There are those who care about AI risks that are here and now. There are others who care about AGI risks and its takeover.

Those risks are possible as experiments in closed circles. For those who are worried about job losses from AI, roles in organizations where LLMs can partially or fully erase may be explored to see what might happen if an employee loses a job, or gets a pay cut, due to reduced performance or a takeover by AI.

There are firms that are already firing employees due to the role of LLMs in tasks. Those people can be tracked, for what they do next or their situations. The goal is to understand scenarios and extrapolate it, to prepare options, or at least know what might result, more than assuming that it will simply be really bad or there will be no meaning to life, if someone is unemployed for — the reason of — replacement by AI.

There are those worried about bias. The same applies, where AI is biased, those affected and the results, both in controlled but random studies and then in real-world cases and consequences, to prepare, find options and communicate effectively, all as aspects of research.

For AGI, what might AI want to do when it has autonomy?

Say, as a major data center, with super models, what might it want? If it is connected to a social media account, what might it want to do? Or, an email, or involved in drug discovery and so forth.

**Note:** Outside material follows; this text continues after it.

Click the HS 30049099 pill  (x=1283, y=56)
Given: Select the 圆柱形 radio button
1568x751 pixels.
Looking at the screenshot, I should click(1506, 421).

This question can be explored with bots, viruses, and several statistical cases across scenarios. Just to have at it and prepare for its reach, and find weaknesses, or blocks.

Since AGI will initially be digital, what are digital exposures that can drastically affect current life, and where must barriers be, for AI models to not be connected?

It is OK to restrict some outputs of some recent chatbots, with what they can answer, but AI safety exceeds those.

There are different categories of safety, but it will be tough to not play things out to know, similar to a tech gain-of-function. AI safety would be at different levels of efforts to include labs, blocs and so forth.

The ultimate AI safety will be to explore a possible way the human mind works, to state, display and expand the biochemical advantage the brain may retain over silicon wafers.